If Smith left a city, sometimes Gwen and Serlethea ended up on the go too, traveling to help ease the burden of moving. When Smith went from Houston to Oklahoma City in 2014, they flew to Houston to pack his belongings into his car and got it to him in the next city. Smith's three televisions were the hardest to pack up. Serlethea eventually devised a combination of bubble wrap, foam popcorn and blankets to make sure they didn't break. This strategy was used in multiple moves.
"We would only leave the driver room to drive the car on the truck," Gwen said. "Then the car would go to wherever he is, and he would unpack his car. That's what we did. That's how he would move."
Other times, Smith said, he packed the car up himself and sent it on its way or left his car in his old city, packed his clothes in a bag, rented a car in the new city and finished out the season before retrieving the rest of his belongings.
"I always said this through my whole journey. The next move is the best move." Ish Smith
Smith finally found a semblance of stability due to, of all things, being cut again in 2015. After a trade from Oklahoma City to New Orleans led to him being waived, he signed with Team No. 9 -- the 76ers. It changed his career.
Philadelphia was 12-42 and point guard was a need. Smith had on-court speed and off-court experience in adverse situations, due to all his moves. After starting the season stunned that Houston had cut him, by the end, the Sixers gave Smith something he hadn't had before: a chance to start.
"I was like, 'Yo, this has to work,'" Smith said. "If this doesn't work, I'm not in the league."
It worked. He started 64 games in Philadelphia, trusting both the Sixers' process and his own. He played some of the best ball of his career, which led to one more move -- Team No. 10 and what he always sought: stability and a home in the form of a three-year deal with the Pistons and his former coach in Orlando, Stan Van Gundy.
Still, Smith knows there's a chance he could move a few more times during his career. The deadline is approaching again. He's not thinking about it, though. For now, he's in Detroit. He has built a career.
With the Pistons, he has played a variety of roles. When Reggie Jackson has been injured during the past two seasons, Smith has filled in as a starter, making 49 starts in 133 games.

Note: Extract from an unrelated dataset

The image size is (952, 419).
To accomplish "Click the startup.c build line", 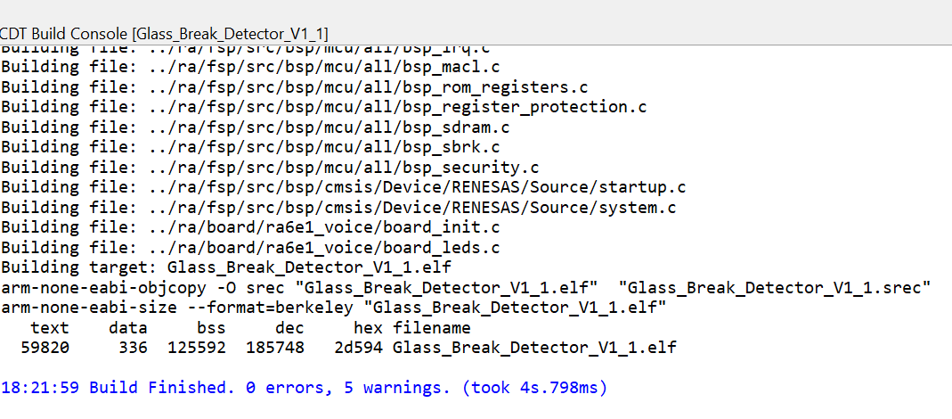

He has been a spark off the bench, the high-energy, high-character player who has blossomed into a leader. All the bouncing around has turned him into one of the most veteran players on the Pistons, with only Anthony Tolliver having played more seasons in the league.
"If you would have told any GM or anybody that Ish is going to be in the league eight years or say the five or six years after this, that's going to be 13 to 14 years," Smith said. "You would have told anybody, any of the guys, 13 or 14 years Ish was going to be in the league, they probably would have laughed at you.

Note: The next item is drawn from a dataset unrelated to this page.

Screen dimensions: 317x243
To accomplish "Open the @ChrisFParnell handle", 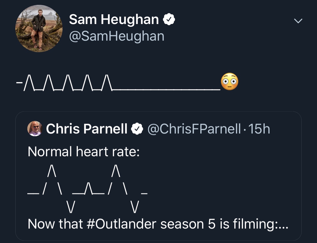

"No matter how many teams, you tell somebody you're in the league 13, 14 years. For me, that's a stat that I probably wouldn't even pay attention to. Everybody wants stability. I don't care what people say. People can say, 'Oh man, it doesn't matter to me.' That sounds all cliché and corny. To me, everybody wants stability. Stay here the duration of my three years and then make a decision after that, that'd be a good thing."

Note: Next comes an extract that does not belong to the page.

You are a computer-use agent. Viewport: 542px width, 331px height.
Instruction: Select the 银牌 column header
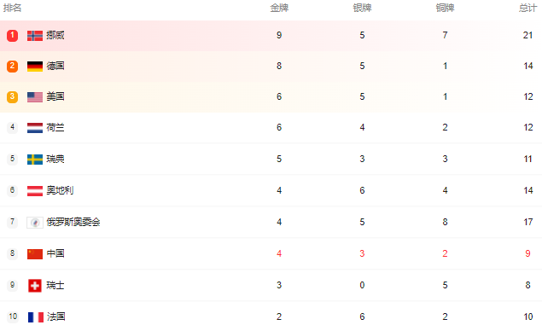click(362, 8)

It all goes back to permanence. Before he bought his home, all of his locker contents would be shipped to Gwen's house, where she'd hang his jerseys in an upstairs closet. At one point, she thought about making a quilt of them for her son. But Smith stopped her. He knew he wanted a place of his own one day and told her he planned on framing and hanging his jerseys -- from all 10 NBA teams and counting, with nine different numbers -- in the house he had yet to own but now does.
It's a project for the future -- a future that is less uncertain than it used to be.
"I always said this through my whole journey," Smith said. "The next move is the best move. That's what I always used to tell myself. The next move is the best move, simply because I got another opportunity."